Museum 6: Museum of Fine Arts


By Katie Koenig

The Museum of Fine Art could easily be considered one of the best-known museums in Boston. It’s a gorgeous neoclassical style building with a large staircase leading up to the front entrance. It’s actually one of the 20 largest museums in the world, with one of the largest collections of art in the Americas.

Whether you’ve been to the museum before or not, there’s always something new to see. Instead of going through some of the major exhibits—there are certainly too many to give justice to in a single post—I want to highlight some of the exhibits that attract my attention.

I personally love the French Salon exhibit. It’s a period room displaying numerous French silverworks. The exhibit is made of a series of metal containers, vases, utensils, pots, and more. I will admit I like the exhibit primarily for the shine of the silver, but the intricate detail and floral designs along the metal also make it an amazing display of metalworking.

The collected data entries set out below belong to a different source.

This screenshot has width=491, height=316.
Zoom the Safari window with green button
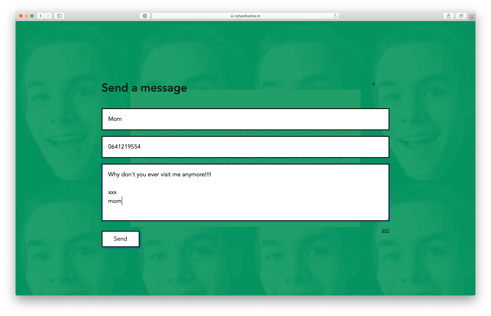32,16
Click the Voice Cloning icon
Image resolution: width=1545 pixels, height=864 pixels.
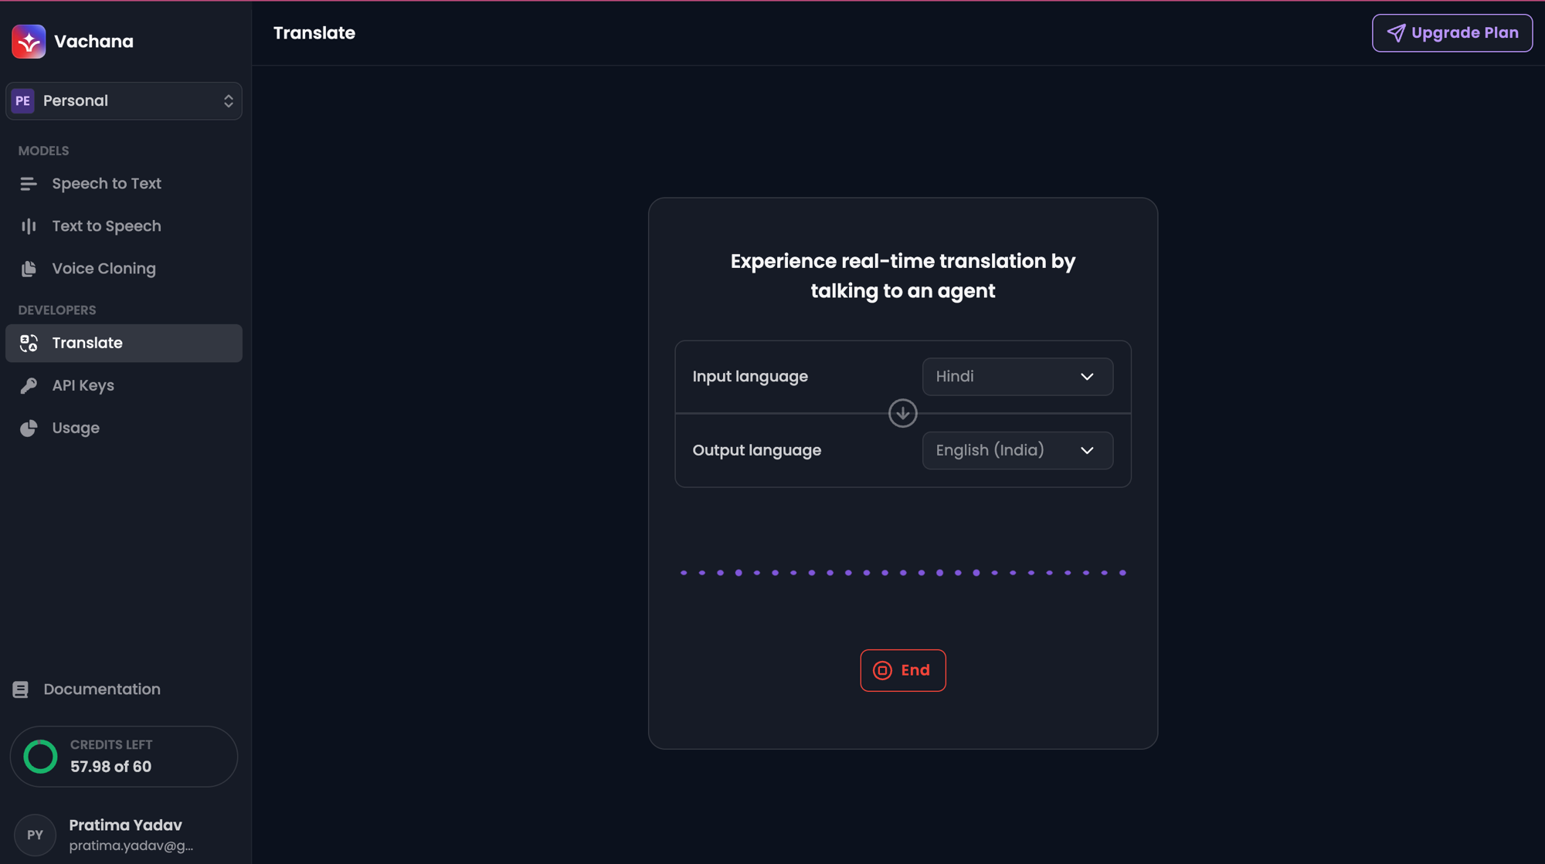pyautogui.click(x=29, y=269)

Another great traveling exhibit is “Thinking Small: Dutch Art to Scale.” The small Dutch paintings present such expressive detail in tiny spaces that it feels like there’s always something more to find within the artworks. The museum page on the exhibit, linked above, does a much better job describing this effect, but from my personal perspective, it allows for a quiet investigation of the sheer skill and effort this kind of detail requires. This exhibit will stay in the museum until December 4th, so check it out if you have time!

A smaller gallery in the Art of Asia wing is the Arts of Islamic Cultures. It was developed over the course of several years with the help of Muslim, artistic, and scholarly communities for the explicit purpose to illustrate the richness of Islamic artistic traditions. Again, the museum’s gallery description does a much better job explaining it than I could ever do, but one thing I want to highlight is the multimedia nature of this gallery. From audio recordings of the Qur’an, to ceramic glazing and painting, to more traditional forms of paintings, the collection spans much older art works to more contemporary creations.

My highlights are absolutely biased by my love for metalwork, tiny paintings, and audio exhibits in museums. The MFA, though, is a museum that hosts such a wide array of art works from an incredible range of years that also incorporates more contemporary works. I can easily spend four hours visiting and still not explore even an entire floor, the museum is that big.

Admission is on the high side, compared to the other museums I’ve mentioned throughout Museum Meanderings. For adults, it costs $27, although for members it’s free. However, Emerson is a participating member in the MFA’s admission program, so undergraduates, graduates, faculty members, and staff at Emerson College get free admission.

Hopefully, even if you’ve already been, you take the time to visit again, and again (and again). I love revisiting museums, and the MFA definitely qualifies. It delivers with so many exhibits that sometimes I feel like even three or four visits isn’t enough to glance at everything.

As a cultural center, its collections are amazingly diverse, and if you are tied to Emerson, it’s absolutely worthwhile to take advantage of the free tickets!